California law now makes it a misdemeanor for a person to perform a confidential marriage ceremony, without first being presented with the required written authorization form, properly filled out. It is also now a misdemeanor for the person performing the ceremony to fail to return the marriage certificate, within 30 days after the ceremony, to the county clerk's office.

There are three ways for you to obtain a certified copy of your confidential marriage certificate, after your marriage ceremony.

The first way, is to mail in the signed application form which is given to you by the person who performs your marriage ceremony.

The second way, is to appear in person, with proper identification, at the county clerk's office where your confidential marriage certificate was originally filed.

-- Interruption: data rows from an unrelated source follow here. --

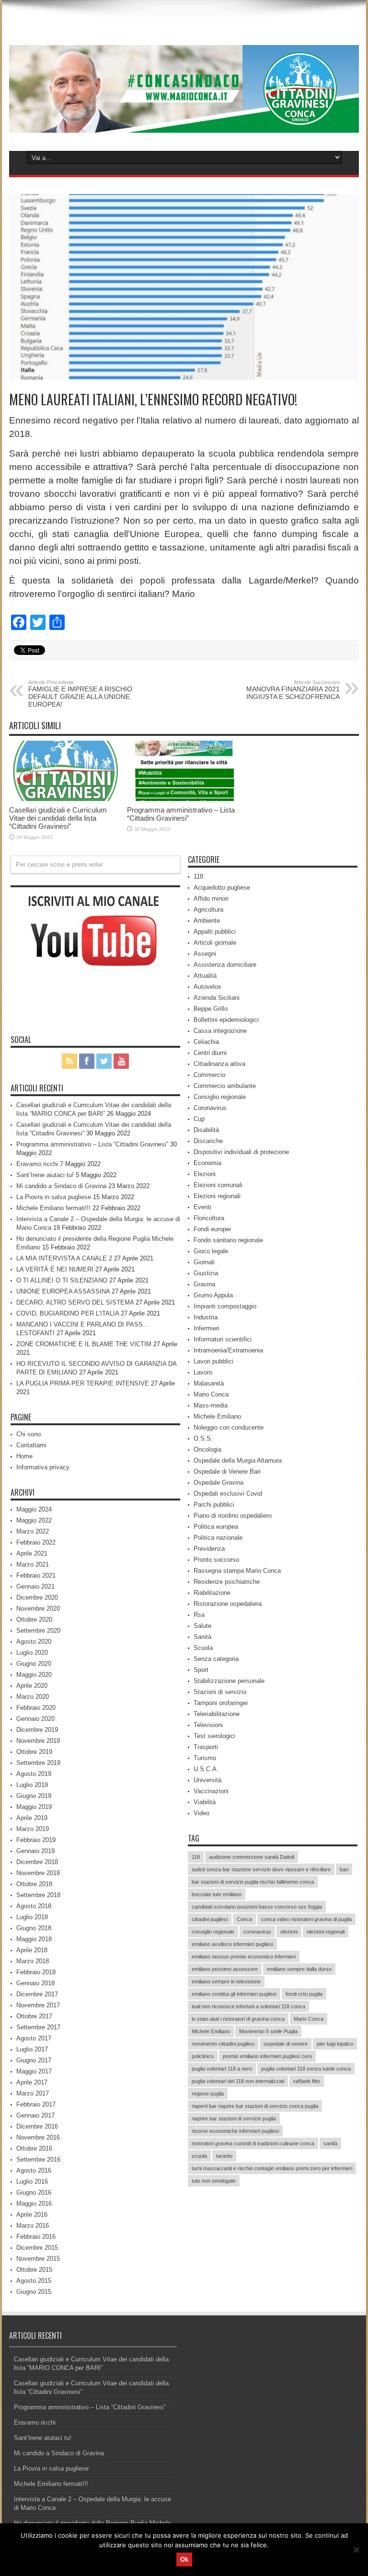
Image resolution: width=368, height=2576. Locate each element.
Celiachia (206, 1041)
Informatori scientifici (223, 1339)
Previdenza (209, 1548)
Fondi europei (212, 1229)
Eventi (202, 1207)
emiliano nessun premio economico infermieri (244, 1956)
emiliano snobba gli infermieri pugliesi (234, 1994)
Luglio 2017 (32, 2049)
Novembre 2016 (38, 2137)
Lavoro (203, 1372)
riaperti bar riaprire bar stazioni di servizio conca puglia (255, 2106)
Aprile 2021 (31, 1553)
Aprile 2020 (31, 1685)
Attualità (205, 975)
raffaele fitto (306, 2081)
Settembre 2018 (38, 1895)
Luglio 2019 (32, 1784)
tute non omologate (214, 2181)
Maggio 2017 (34, 2071)
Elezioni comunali (218, 1185)
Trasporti (206, 1747)
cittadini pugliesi (210, 1919)
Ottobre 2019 (34, 1751)
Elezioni (205, 1174)
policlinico (203, 2056)
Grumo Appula (213, 1295)
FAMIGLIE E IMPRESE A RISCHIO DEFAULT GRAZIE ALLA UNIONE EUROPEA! (80, 693)
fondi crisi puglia (304, 1994)
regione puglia (208, 2093)
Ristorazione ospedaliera (228, 1603)
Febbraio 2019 (36, 1839)
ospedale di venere (286, 2044)
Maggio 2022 (34, 1520)
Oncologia (207, 1449)
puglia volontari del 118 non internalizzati (238, 2081)
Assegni (205, 953)
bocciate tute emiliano (217, 1894)
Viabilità (205, 1802)
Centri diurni (210, 1052)
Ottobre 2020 (34, 1619)
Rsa (199, 1614)
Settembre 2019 (38, 1762)
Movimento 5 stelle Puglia (268, 2031)
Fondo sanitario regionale (228, 1240)
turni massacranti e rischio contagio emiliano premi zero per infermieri (272, 2168)
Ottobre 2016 (34, 2148)
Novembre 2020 (38, 1608)
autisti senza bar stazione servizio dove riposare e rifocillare (261, 1869)
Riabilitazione (212, 1592)
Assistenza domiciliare (225, 964)
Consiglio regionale (220, 1096)
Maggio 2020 (34, 1674)
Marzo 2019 (32, 1828)
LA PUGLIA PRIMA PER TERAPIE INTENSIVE (82, 1383)
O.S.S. (203, 1438)
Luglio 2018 (32, 1917)
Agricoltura (208, 909)
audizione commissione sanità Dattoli (251, 1857)
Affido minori (211, 898)
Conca (244, 1919)
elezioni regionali (326, 1932)
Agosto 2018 (33, 1906)
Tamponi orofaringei (221, 1702)
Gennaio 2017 (35, 2115)
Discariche (208, 1141)
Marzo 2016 (32, 2225)
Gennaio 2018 (35, 1983)
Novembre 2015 (38, 2258)
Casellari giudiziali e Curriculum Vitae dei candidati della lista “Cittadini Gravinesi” (58, 818)
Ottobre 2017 (34, 2016)
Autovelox (207, 986)
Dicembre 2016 (37, 2126)
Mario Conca (211, 1394)
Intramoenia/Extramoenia (228, 1350)
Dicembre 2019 (37, 1729)
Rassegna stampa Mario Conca (237, 1570)
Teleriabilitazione (217, 1713)
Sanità (202, 1636)
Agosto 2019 (33, 1773)
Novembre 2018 (38, 1873)
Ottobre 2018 (34, 1884)
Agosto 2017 (33, 2038)
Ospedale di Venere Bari (227, 1471)
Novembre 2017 (38, 2005)
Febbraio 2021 (36, 1575)
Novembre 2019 (38, 1740)
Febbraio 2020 (36, 1707)
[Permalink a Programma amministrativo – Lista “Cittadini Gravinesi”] (183, 798)
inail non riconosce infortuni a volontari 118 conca (248, 2006)
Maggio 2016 (34, 2203)
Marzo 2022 (32, 1531)
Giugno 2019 (33, 1795)
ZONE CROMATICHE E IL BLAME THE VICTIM (83, 1344)
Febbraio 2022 (36, 1542)
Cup (199, 1118)
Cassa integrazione (220, 1030)
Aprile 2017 (31, 2082)
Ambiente (207, 920)
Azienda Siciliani (217, 997)
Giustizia (206, 1273)
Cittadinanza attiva (219, 1063)
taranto (224, 2156)
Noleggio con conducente (229, 1427)
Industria (206, 1317)
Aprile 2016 (31, 2214)
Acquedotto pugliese (222, 887)
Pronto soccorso (216, 1559)
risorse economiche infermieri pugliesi (235, 2131)
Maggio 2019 (34, 1806)
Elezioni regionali (217, 1196)
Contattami (31, 1445)
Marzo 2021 (32, 1564)
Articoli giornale (215, 942)
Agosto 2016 (33, 2170)
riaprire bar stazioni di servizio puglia (234, 2118)
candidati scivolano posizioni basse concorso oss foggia (257, 1907)
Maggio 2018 (34, 1939)
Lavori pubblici (213, 1361)
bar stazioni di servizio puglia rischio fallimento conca (253, 1882)
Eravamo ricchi (37, 1164)
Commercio (209, 1074)
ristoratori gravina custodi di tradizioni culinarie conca (253, 2143)
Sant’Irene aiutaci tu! (45, 1175)
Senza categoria (216, 1658)
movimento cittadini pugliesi (223, 2044)
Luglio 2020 (32, 1652)
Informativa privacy (42, 1467)
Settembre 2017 (38, 2027)
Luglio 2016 (32, 2181)
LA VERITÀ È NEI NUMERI (54, 1269)
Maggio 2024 (34, 1509)
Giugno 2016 (33, 2192)
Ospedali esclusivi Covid (228, 1493)
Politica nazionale (218, 1537)
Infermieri (206, 1328)
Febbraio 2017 (36, 2104)
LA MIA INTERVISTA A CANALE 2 (64, 1258)
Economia (207, 1163)
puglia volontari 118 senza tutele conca (306, 2069)
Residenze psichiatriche (227, 1581)
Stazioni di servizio (220, 1691)
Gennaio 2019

The third way, is to appear in person before any notary public, or at the county clerk's or recorder's office in the county where you now are living. You provide proper identification, and you will receive a certificate attesting to your identity, which may be in the form of a letter from the notary public or the county clerk's or recorder's office. You then mail this certificate attesting to your identity, to the county clerk's or recorder's office in the county where your confidential marriage certificate was originally filed.

For the address of the county clerk's or recorder's office in your county, look in the white pages of your telephone directory, first under the name of your county, then under county clerk or recorder and then under marriage licenses. The county clerk's or recorder's office is usually open during normal business hours, Monday through Fridays, but you should telephone ahead of time for the exact hours.